The primary contribution of this research lies in its contextual application of these systemic critiques to the specific case of Equatorial Guinea, moving the debate from abstract theory to grounded practice. By surveying the interplay between the country’s resource-dependent economy, its extant treaty obligations, and its vulnerability to arbitration, the study illuminates the acute risks of a passive treaty policy. It demonstrates that for states like Equatorial Guinea, which face significant governance and economic diversification challenges, legacy treaties can act as constraints on necessary public policy evolution rather than as catalysts for broad-based development.
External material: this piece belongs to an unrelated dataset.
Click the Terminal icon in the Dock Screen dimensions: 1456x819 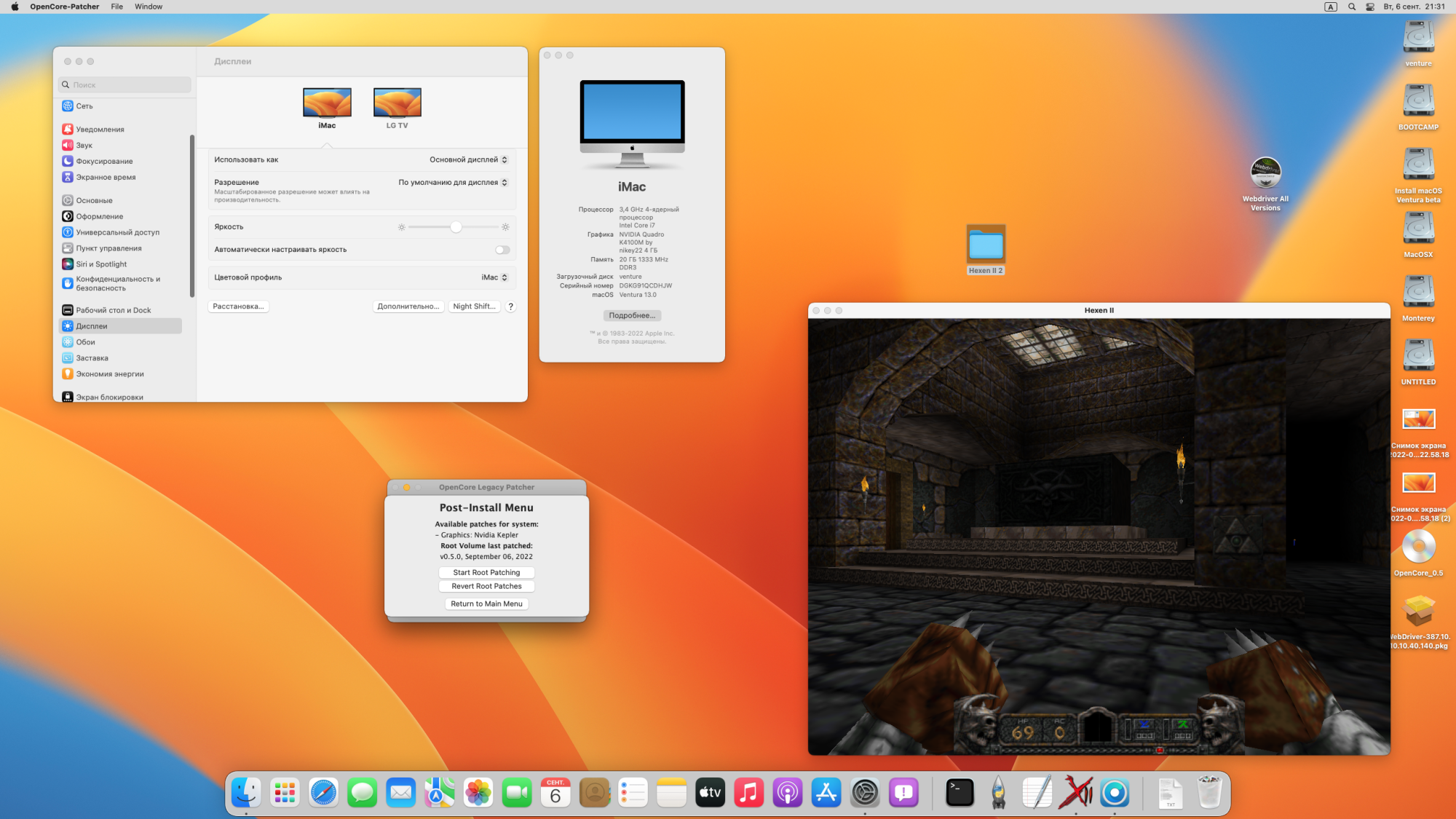[x=960, y=793]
The most pressing practical implication for Malabo is the urgent need for a comprehensive audit and strategic revision of its investment treaty network to recalibrate rights and obligations. This should involve the adoption of modern treaty drafting that incorporates robust safeguards for public welfare regulation, clarifies the scope of indirect expropriation, and prioritises alternative dispute resolution mechanisms. Furthermore, building domestic institutional capacity to manage investment relations and potential disputes is as critical as textual reform, reducing reliance on costly external counsel and mitigating the asymmetry inherent in ISDS proceedings.
A logical next step for policymakers and researchers is to develop model treaty provisions tailored to the specific developmental and industrial policy contexts of resource-intensive African economies, moving beyond a one-size-fits-all approach. Future work must also empirically track the post-reform experiences of states that have renegotiated their agreements, assessing whether a rebalanced regime can indeed attract quality investment while preserving policy space. The path forward for Africa, and for Equatorial Guinea specifically, lies not in wholesale rejection of international investment law but in its assertive reshaping into an instrument that genuinely supports, rather than undermines, sustainable and equitable development.